12. Regarding contention No.(vi), the learned counsel for the petitioners contended that the remand extention order was subsequently inserted in the grounds of detention and it was not authenticated and as such the orders of detention are vitiated. The remand, in this case, was extended on 29.10.1997, till 12.11.1997. The detention orders were passed on 31.10.1997. The remand extension order finds place in the paper book at page 451, which contains the names of both detenues. This document was served on the detenues. The learned counsel for the petitioners relied on a decision of this Court in HCP No.786 of 1997 decided on 10.9.1997, following Sathi Muthuswamy v. Secretary to Government of Tamil Nadu 1994 (2) LW (Crl.) 552 wherein this Court has invalidated the order of detention for non-authentication of the corrections made in the order of detention. In that case, the detaining authority was careless even to verify whether the detenu was a male or a female and the date was left blank and later on inserted, uninitialled. 'Authentication' is, certifying that a record is in due form. It is a condition precedent to admissibility of evidence that such material exists in fact. In the instant case, the remand extension order was passed on 29.10.1997, copy ofwhich was supplied to the detenues and there is no doubt as to the authenticity of the fact that such an order was passed on 29.10.1997, extending the remand period upto 12.11.1997. This fact was stated in the grounds of detention while passing the order. This is possible because, on 29.10.1997 the papers were placed before the authority. In the case referred by the learned counsel, i.e., Sathi Muthuswamy v. Secretary to Government of Tamil Nadu, 1994 (2) LW 552 the grounds did not contain the date on which the document is recorded and the signature was in the red ink and corrections in the document were carried out in green and blue inks and remained uninitialled and the fact also did not exist at the time the authority signed the order. Such circumstances indicating non-verification are not existing in the instant case to infer non-application of mind.

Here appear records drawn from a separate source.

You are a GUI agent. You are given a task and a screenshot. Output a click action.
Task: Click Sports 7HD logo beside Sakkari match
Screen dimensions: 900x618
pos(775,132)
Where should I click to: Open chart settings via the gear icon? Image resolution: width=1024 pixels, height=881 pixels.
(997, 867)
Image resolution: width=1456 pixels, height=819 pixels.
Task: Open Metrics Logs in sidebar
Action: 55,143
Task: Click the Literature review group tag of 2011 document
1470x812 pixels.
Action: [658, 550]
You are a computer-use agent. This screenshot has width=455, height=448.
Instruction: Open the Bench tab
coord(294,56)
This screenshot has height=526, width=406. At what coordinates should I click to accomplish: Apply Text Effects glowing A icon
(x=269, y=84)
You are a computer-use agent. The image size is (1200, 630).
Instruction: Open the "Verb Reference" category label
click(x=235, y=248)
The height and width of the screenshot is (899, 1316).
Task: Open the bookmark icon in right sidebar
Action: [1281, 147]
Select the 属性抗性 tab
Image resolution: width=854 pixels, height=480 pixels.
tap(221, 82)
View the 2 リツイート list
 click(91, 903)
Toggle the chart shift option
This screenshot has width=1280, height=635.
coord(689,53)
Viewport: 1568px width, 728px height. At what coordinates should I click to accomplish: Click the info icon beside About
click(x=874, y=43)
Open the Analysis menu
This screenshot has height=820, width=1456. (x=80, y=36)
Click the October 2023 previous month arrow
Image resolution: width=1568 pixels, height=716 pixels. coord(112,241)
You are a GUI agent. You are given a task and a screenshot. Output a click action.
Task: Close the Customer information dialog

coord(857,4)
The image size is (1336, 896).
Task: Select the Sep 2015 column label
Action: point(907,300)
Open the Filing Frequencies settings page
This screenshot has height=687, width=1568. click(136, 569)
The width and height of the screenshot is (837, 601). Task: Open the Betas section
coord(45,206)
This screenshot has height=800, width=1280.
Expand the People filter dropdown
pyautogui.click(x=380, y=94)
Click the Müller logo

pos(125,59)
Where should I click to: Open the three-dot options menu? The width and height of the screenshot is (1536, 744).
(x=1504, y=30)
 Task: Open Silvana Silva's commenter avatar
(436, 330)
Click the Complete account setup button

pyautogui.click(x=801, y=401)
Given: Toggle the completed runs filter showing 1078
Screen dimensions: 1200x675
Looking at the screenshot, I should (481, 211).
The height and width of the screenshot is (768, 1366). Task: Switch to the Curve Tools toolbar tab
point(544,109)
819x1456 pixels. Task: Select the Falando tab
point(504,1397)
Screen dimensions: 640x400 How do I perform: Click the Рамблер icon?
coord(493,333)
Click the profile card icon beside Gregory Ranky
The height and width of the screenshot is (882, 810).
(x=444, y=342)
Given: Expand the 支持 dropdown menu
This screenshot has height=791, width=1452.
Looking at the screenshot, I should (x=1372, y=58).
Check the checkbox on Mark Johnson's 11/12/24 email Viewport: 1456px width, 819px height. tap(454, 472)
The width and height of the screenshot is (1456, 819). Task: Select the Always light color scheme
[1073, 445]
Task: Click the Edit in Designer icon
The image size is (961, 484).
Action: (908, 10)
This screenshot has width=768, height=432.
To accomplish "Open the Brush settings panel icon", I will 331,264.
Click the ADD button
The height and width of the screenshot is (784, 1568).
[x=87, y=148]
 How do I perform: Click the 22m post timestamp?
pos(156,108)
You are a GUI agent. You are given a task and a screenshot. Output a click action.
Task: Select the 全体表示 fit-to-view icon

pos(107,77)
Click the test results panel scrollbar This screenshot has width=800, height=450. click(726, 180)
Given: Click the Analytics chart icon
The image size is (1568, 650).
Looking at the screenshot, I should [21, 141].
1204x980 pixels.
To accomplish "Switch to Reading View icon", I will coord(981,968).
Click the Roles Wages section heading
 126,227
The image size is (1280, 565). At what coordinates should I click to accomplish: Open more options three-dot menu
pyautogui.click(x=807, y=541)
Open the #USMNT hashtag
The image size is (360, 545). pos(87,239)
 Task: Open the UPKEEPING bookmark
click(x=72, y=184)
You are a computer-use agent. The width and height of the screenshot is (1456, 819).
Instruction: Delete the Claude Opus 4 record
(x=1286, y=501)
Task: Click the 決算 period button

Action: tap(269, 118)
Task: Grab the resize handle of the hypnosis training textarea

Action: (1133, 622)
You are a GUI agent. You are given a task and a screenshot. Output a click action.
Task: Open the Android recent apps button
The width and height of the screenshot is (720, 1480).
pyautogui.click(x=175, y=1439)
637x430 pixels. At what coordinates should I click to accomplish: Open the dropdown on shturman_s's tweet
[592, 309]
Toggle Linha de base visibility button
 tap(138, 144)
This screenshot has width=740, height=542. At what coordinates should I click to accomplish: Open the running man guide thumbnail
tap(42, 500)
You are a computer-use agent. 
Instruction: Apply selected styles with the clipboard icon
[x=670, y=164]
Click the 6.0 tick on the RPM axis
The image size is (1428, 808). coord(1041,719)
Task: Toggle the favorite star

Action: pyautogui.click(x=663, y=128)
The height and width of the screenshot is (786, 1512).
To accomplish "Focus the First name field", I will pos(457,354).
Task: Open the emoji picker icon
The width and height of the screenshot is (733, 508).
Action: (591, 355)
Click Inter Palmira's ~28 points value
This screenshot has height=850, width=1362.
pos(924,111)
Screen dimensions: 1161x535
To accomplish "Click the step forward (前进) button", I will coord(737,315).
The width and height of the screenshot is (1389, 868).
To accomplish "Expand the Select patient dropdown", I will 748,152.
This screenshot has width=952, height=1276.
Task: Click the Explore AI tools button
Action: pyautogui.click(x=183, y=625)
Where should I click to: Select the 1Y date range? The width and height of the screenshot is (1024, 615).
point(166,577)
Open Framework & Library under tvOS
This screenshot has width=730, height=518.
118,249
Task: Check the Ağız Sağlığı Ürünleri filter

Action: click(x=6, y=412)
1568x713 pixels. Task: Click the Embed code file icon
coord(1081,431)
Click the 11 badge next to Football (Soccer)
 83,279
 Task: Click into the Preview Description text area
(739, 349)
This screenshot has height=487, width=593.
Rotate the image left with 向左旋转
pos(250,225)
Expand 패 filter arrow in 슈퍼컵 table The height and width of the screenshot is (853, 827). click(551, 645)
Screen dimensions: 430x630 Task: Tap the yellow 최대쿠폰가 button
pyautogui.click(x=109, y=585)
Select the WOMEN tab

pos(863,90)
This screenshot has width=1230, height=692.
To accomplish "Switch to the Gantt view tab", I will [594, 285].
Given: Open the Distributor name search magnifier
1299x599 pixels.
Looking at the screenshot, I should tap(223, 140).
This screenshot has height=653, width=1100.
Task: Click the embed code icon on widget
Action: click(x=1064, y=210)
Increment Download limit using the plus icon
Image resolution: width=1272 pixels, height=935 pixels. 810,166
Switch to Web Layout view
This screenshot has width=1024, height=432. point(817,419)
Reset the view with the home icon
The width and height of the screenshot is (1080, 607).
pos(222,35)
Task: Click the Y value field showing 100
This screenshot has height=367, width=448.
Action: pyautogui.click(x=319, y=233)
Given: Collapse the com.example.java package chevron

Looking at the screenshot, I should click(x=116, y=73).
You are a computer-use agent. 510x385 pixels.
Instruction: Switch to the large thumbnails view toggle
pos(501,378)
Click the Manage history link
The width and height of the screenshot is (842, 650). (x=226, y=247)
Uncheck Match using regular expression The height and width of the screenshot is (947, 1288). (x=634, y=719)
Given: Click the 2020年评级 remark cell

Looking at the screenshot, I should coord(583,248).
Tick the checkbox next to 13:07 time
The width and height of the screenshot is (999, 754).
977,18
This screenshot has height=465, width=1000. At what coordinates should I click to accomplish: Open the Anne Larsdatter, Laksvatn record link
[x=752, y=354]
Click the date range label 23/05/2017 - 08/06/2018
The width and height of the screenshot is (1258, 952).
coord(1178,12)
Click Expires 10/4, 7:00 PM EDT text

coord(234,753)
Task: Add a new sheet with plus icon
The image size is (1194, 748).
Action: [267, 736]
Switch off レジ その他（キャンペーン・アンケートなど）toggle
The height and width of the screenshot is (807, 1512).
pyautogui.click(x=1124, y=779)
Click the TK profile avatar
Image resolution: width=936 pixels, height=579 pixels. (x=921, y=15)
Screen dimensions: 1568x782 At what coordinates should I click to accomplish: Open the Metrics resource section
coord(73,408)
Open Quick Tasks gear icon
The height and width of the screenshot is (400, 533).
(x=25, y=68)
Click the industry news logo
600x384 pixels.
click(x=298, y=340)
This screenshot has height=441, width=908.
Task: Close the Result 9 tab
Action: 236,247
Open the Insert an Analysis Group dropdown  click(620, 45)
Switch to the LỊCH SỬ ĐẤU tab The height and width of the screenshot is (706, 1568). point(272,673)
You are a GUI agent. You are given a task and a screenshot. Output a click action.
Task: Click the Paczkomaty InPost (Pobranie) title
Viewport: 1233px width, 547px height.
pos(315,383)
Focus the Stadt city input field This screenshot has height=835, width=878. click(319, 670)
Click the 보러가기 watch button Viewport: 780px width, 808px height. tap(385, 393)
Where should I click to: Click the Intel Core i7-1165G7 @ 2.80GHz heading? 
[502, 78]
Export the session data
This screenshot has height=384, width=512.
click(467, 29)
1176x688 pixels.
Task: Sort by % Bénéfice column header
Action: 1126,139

13. The next contention urged by the learned counsel for the petitioners is that the pendency of the bail application was not considered to record a finding of compelling necessity and possibility of the detenues coming out on bail. It is stated by respondent No.2 that bail applications filed on 13.10.1997 were dismissed on 20.10.1997 and he had no knowledge that there were any other bail applications filed on 20.10.1997. If the detenues have moved for bail, then, the applications and the orders thereon refusing bail, even if not placed before the detaining authority, it does not amount to suppression of relevant material. The question of non-application of mind does not arise so long as the detaining authority was aware of the fact that the detenues were in actual custody.

14. The last contention urged by the learned counsel is that copies of the documents sought for were not furnished to the detenues. In fact, the detenues have been communicated with all the copies of the documents under acknowledgement, obtained on 4.11.1997. It is not stated which of the documents relied upon was not supplied. When the detaining authority has merely referred to them in the narration of events which are not relied upon, the failure to supply such documents, when no prejudice is caused to the detenues to make effective representations, does not invalidate the orders of detention. This view finds support in Abdul Sathar Ibrahim Manik v. Union of India, : 1991CriLJ3291 , wherein the Apex Court has held that where documents were neither referred to nor relied upon by the detaining authority, there is no need to supply the same to the detenu. Where in a given case the detaining authority has casually or passingly referred to certain documents which are not relied upon and where all the vital documents relied upon were supplied to the detenu under acknowledgement, it cannot affect the detenu's right of being afforded a reasonable opportunity guaranteed under Article 22(5) of the Constitution of India. Therefore, we see no merit in the contention that copies of the documents sought for were not furnished to the detenues.

15. For reasons aforestated, we find no merit in these petitions and they are accordingly dismissed.